M. Mélenchon, arrivé troisième de l’élection présidentielle en avril, a cité plusieurs réformes portées par l’ex-ministre du Travail, la considérant comme « personnellement responsable qu’un million de chômeurs aient leur allocation baissée », et souligné qu’elle s’était « prononcée pour la retraite à 65 ans ».
Édith Cresson a en revanche salué sur BFMTV « un très bon choix », mais a déploré qu’il ait fallu attendre aussi longtemps pour retrouver une femme à ce poste, jugeant la « classe politique » française « particulièrement arriérée ».
Lors de son premier mandat, Emmanuel Macron avait surpris les observateurs, en nommant Édouard Philippe puis Jean Castex, deux élus venant de la droite sans aucune expérience gouvernementale.
Jean Castex, qui s’était autoproclamé « premier ministre de l’intendance », a multiplié les déplacements à travers la France (350 en 22 mois), imprimant l’image d’un chef de gouvernement « des territoires », soucieux de la promotion de l’exécution des réformes, quitte à passer complètement sous les radars sur le plan national.
Le choix du premier chef de gouvernement du nouveau quinquennat était d’autant plus attendu qu’il devait confirmer ou non l’orientation qu’entend se donner le chef de l’État.
Emmanuel Macron a promis de tenir compte de la colère exprimée par de nombreux Français pendant la crise des Gilets jaunes, révoltés contre sa politique fiscale et sociale, et lors de l’élection présidentielle, et de changer de méthode.
Le bloc présidentiel est crédité de quelque 26 % d’intentions de vote aux élections législatives des 12 et 19 juin et conserverait une majorité à l’Assemblée nationale.
Il est toutefois défié par l’union de la gauche socialiste, écologiste, communiste et radicale, autour de Jean-Luc Mélenchon, qui obtiendrait 28 %, et l’extrême droite de Marine Le Pen, finaliste malheureuse du second tour face à Emmanuel Macron (24 %).
Retour sur sa carrière
Née le 18 avril 1961 à Paris, diplômée de l’École nationale des ponts et chaussées et de Polytechnique, toutes deux prestigieuses, cette haute fonctionnaire se définit elle-même comme « une femme de gauche » avec « la justice sociale et l’égalité des chances » au cœur de ses combats.

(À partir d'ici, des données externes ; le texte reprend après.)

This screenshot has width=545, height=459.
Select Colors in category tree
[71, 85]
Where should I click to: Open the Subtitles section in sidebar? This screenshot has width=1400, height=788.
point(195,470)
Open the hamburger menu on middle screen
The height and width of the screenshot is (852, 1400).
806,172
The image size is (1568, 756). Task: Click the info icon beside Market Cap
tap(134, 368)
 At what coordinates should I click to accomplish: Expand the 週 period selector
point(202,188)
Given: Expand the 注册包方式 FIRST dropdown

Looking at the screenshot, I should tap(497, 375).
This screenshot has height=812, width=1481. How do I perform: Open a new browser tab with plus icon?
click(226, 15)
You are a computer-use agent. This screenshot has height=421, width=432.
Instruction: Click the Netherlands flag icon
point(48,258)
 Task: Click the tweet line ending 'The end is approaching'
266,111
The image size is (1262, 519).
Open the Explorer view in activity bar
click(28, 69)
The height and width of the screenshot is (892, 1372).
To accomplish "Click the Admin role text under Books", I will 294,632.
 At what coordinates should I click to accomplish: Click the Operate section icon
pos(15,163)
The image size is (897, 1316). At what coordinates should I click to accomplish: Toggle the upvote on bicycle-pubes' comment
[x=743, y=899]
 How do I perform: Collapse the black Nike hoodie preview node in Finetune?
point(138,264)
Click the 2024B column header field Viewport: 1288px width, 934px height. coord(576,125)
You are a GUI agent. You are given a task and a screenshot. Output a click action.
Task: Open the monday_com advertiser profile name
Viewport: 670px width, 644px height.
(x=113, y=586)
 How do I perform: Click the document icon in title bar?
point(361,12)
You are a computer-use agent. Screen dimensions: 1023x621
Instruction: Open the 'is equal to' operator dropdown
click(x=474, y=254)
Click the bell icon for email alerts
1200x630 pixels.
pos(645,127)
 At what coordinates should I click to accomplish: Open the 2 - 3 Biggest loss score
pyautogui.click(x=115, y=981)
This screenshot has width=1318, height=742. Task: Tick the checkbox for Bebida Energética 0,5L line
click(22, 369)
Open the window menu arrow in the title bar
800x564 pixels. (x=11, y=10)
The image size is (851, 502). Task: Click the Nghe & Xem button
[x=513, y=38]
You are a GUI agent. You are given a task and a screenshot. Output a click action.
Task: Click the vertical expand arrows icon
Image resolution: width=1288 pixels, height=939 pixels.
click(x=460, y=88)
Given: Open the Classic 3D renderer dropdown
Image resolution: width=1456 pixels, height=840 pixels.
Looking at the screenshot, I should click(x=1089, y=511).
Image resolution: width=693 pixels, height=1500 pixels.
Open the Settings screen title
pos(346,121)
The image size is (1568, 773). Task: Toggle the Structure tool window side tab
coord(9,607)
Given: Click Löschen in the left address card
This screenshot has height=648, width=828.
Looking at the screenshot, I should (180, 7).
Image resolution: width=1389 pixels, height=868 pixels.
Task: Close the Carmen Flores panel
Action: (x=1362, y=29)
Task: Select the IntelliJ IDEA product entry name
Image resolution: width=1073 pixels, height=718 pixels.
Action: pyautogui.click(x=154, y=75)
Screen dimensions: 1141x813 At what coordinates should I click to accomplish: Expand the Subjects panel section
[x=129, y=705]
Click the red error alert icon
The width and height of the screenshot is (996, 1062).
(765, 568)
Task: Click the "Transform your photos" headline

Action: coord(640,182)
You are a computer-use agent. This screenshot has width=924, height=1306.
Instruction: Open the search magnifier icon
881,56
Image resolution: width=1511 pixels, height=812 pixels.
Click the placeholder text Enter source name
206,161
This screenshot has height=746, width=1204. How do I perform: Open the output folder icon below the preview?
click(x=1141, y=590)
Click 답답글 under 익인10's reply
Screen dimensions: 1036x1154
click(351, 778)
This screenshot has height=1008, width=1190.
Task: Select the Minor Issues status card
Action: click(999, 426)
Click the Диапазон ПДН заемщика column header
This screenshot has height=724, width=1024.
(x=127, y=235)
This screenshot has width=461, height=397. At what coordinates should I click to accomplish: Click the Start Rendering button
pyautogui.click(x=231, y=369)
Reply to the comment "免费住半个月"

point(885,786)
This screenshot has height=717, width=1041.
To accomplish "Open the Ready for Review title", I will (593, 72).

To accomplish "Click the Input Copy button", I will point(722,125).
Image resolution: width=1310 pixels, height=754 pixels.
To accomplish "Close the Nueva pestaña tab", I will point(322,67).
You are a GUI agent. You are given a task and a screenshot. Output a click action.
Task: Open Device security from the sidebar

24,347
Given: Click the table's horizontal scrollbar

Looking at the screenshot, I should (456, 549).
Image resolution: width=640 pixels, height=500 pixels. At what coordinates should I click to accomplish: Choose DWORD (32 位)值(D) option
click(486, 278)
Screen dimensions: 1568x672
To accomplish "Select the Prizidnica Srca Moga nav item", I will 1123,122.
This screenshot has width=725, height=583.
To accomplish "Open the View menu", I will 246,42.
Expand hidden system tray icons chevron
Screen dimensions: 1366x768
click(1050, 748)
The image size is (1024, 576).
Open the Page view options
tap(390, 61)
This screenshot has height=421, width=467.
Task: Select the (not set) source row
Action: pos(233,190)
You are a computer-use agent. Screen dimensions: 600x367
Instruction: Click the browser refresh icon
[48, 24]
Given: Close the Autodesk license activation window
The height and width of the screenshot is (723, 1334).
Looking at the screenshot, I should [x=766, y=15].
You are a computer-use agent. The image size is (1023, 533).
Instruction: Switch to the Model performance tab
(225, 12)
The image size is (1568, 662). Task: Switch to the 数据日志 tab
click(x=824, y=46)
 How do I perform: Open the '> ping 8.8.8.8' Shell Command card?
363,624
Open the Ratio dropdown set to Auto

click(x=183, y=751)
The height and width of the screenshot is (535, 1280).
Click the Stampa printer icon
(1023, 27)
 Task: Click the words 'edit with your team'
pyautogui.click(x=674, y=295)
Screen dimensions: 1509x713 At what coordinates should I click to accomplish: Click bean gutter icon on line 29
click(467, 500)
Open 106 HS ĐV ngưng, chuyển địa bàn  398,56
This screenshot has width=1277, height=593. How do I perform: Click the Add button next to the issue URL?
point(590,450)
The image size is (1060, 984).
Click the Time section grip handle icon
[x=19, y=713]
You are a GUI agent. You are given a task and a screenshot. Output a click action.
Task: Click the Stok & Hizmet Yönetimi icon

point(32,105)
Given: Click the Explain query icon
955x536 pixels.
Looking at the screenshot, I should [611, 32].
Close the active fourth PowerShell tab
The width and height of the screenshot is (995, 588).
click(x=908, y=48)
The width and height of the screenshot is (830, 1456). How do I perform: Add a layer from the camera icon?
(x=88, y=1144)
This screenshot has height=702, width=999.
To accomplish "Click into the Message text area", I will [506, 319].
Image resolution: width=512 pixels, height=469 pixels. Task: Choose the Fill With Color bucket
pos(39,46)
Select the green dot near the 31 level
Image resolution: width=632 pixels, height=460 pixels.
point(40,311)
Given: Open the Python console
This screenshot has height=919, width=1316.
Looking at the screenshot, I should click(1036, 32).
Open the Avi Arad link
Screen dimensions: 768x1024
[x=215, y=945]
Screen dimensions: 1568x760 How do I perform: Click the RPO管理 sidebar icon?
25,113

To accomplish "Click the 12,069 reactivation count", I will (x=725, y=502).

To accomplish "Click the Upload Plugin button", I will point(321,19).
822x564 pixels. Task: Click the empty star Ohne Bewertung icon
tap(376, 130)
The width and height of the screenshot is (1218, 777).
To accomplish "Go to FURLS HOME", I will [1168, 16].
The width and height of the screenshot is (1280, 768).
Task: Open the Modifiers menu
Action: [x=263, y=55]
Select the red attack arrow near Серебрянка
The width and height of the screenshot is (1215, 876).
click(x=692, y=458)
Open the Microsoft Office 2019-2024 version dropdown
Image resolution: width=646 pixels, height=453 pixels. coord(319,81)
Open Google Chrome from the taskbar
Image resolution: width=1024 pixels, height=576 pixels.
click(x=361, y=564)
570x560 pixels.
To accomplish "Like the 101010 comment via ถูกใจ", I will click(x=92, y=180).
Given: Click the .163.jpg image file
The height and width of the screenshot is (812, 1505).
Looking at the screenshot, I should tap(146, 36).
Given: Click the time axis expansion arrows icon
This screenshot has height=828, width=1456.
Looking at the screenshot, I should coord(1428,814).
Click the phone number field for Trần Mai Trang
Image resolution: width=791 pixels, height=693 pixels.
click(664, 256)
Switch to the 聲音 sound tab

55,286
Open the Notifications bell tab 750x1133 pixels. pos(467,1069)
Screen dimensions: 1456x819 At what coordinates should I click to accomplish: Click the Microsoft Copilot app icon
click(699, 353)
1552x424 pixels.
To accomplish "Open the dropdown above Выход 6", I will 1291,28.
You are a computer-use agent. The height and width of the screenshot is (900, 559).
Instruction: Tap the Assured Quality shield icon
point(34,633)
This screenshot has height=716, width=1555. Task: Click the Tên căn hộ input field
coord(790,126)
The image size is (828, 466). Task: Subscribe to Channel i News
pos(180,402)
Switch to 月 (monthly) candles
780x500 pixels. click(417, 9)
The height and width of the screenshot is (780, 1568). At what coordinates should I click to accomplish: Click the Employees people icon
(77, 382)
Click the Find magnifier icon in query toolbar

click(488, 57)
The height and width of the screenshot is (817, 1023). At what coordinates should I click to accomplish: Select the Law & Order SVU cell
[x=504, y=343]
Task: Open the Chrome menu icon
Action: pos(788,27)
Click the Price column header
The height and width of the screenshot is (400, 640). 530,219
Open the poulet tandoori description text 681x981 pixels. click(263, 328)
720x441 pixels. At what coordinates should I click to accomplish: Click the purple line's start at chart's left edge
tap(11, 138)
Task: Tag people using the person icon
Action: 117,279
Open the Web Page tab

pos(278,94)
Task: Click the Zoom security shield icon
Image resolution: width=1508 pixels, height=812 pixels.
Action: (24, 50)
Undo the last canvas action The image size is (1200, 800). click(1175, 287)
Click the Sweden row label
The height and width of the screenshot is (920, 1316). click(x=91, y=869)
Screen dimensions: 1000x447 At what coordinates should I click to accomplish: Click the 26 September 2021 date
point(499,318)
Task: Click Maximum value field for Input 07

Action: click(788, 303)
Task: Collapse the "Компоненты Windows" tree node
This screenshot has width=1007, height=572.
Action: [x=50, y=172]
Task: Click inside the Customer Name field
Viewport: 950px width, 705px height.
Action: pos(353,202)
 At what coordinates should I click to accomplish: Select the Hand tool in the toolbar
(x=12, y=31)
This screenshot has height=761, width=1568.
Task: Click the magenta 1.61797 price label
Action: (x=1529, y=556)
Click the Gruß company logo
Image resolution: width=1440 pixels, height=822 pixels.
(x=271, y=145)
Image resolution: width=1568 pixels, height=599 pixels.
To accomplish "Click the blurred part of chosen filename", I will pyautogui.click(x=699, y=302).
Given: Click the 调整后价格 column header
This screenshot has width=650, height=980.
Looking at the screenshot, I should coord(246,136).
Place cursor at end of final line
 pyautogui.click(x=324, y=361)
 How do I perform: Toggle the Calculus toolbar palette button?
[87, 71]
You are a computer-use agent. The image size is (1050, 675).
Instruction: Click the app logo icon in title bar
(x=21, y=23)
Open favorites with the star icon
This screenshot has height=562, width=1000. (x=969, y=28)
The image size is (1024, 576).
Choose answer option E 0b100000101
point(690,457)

Nommée ministre du Travail en juillet 2020, en pleine crise sanitaire liée à la COVID-19, elle a notamment dû gérer plusieurs réformes épineuses, dont le très contesté dossier de la réforme de l’assurance chômage, dénoncée unanimement par les syndicats. Cette réforme est pleinement entrée en vigueur en décembre, après avoir été un temps suspendue.
À son actif aussi, le plan « un jeune, une solution » présentée dès juillet 2020, qui a mobilisé une palette de dispositifs pour l’emploi, dont des aides massives à l’apprentissage, pour éviter une « génération sacrifiée ».
La bosse des maths
Avant d’être ministre du Travail, Mme Borne avait géré le portefeuille des Transports, où elle a mené une réforme délicate de la Société nationale des chemins de fer français (SNCF), puis celui de l’Écologie en 2019, en remplacement du ministre en place contraint de démissionner à la suite de révélations concernant son train de vie fastueux.
Élisabeth Borne a également fait un passage en 2014 comme directrice de cabinet de la ministre de l’Environnement à l’époque, la socialiste Ségolène Royal, ex-candidate à la présidentielle.
En 2015, Mme Borne avait été nommée présidente de la RATP, grande entreprise publique de transport gérant le métro à Paris.
Dans une carrière essentiellement consacrée au service public, Mme Borne a aussi fait un passage dans le privé, chargée des concessions du groupe Eiffage en 2007, avant de rejoindre la Mairie de Paris comme directrice de l’urbanisme.
Très discrète sur sa vie privée, ayant perdu son père « très jeune » avec une mère qui n’« avait pas vraiment de revenus », elle a confié avoir trouvé dans les mathématiques « quelque chose d’assez rassurant, d’assez rationnel ».